Canalblog
Editer l'article Suivre ce blog Administration + Créer mon blog
Publicité
caelle
14 février 2006

hommage indirect à quelqu'un à qui l'on n'oserait plus dire bonjour dans la rue si on le croisait

Un ami (ou en tout cas une connaissance sympathique rencontrée que trop rarement) m'a prêté des disques de Goldman depuis six mois (au moins) et total, malgré mes suppliques de loin en loin pour les lui rendre (sans pour autant devoir les lui renvoyer par la poste), eh ben je les ai toujours (on doit prendre un pot, on se téléphone mais impossible de caler une date... Paris, Paris...). Et donc à force, j'ai eu le temps de les écouter. J'aime bien écouter les mots et les phrases dans les chansons quand elles racontent des histoires et qu'il y a une mélodie. D'autant que ce sont des vieux albums de Goldman sur lesquels il y a des chansons qui ne sont pas les locomotives des albums et qui ne sont donc pas passés en boucle sur les radios. Celles qui ne sont pas assez "commerciales" pour passer sans cesse.

Des albums de l'époque où Goldman n'était pas encore monsieur Jean-Jacques Goldman et donc devenu une personne intouchable dans la chanson française et dans la vie tout court.

Mais Goldman, avant de réussir, a ramé longtemps. La preuve, en tant que vieille et (ex-) Montrougienne, eh ben, pour moi, Goldman, c'était le mec du sport 2000 qui m'a vendu beaucoup de tennis et maillots de natation à l'époque où mes parents croyaient encore qu'un enfant devait subir un entraînement de nageur de combat en semaine après l'école et courir des kilomètres au bois de Boulogne tous les dimanches. C'était l'époque où mon père embarquait ses collègues informaticiens faire le cross du Figaro au même bois de boulogne (belle réussite... On en a récupéré un limite sous oxygène à l'infirmerie une année) et où, fort heureusement, j'étais trop petite pour être recrutée (mais en même temps, je me tapais le parcours tous les autres dimanches donc je ne sais pas si c'était une chance de ne pas participer au vrai cross).

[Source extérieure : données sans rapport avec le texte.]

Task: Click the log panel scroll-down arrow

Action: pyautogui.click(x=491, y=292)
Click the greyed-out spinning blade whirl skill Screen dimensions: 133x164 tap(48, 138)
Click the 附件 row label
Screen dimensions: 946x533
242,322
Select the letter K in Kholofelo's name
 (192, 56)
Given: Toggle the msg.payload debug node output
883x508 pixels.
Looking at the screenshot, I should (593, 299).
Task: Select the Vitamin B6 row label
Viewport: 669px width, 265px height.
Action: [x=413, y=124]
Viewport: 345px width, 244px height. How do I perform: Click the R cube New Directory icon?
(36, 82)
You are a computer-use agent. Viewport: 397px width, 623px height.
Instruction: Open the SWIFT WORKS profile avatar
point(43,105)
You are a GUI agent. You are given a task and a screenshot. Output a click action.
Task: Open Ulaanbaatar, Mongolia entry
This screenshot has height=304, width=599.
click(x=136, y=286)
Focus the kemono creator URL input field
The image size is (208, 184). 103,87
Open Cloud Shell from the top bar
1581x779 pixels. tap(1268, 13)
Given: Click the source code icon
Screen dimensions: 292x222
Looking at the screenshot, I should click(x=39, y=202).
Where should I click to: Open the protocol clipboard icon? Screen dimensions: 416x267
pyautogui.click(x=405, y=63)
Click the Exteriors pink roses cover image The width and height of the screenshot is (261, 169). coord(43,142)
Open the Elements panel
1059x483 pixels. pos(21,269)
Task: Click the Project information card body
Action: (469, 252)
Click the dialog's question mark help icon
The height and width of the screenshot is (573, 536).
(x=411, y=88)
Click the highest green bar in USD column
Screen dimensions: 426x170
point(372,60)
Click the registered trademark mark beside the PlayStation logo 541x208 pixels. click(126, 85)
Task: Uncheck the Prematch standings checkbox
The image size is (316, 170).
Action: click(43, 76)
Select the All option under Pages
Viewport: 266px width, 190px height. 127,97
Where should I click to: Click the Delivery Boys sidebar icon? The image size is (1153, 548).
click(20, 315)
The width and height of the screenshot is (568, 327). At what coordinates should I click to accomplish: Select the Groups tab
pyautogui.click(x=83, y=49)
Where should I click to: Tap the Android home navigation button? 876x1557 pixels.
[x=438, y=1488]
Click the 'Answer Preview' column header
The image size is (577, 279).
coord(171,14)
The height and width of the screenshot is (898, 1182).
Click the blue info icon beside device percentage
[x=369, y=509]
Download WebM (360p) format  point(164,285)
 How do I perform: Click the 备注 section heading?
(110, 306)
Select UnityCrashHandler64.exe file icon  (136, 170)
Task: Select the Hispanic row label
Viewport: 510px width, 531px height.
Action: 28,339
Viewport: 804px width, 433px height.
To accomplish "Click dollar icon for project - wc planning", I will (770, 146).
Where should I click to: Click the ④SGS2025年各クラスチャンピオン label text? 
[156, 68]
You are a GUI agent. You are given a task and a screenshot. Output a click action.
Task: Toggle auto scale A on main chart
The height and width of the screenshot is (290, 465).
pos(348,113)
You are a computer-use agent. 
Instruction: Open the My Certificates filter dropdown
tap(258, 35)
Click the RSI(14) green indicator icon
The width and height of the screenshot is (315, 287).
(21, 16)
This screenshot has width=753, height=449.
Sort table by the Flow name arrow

C'était l'époque où mon père a même fait faire spécialement des tee-shirts aux couleurs de l'ADEPA* au Sport 2000 par Goldman et son frère (Goldman avait les cheveux longs et son frère les cheveux courts, c'était comme ça que je les différenciais, on ne savait pas leur nom). C'était l'époque où j'avais l'impression qu'on passait la moitié de nos week-ends dans cette boutique. C'était rigolo (d'autant que là, je n'étais ni dans l'eau, ni en train de courir et qu'il y avait plein de choses à regarder).

Donc pour moi donc Goldman, ça reste un type normal qui a réussi et qui prouve que même les vendeurs de baskets un jour peuvent finir dans le poste (si c'est ça qui les botte vraiment) mais pas en faisant risette dans une télé-réalité (comme on nous le fait croire ces jours-ci) mais en bossant comme des acharnés et en renonçant jamais à faire ce dont ils ont envie.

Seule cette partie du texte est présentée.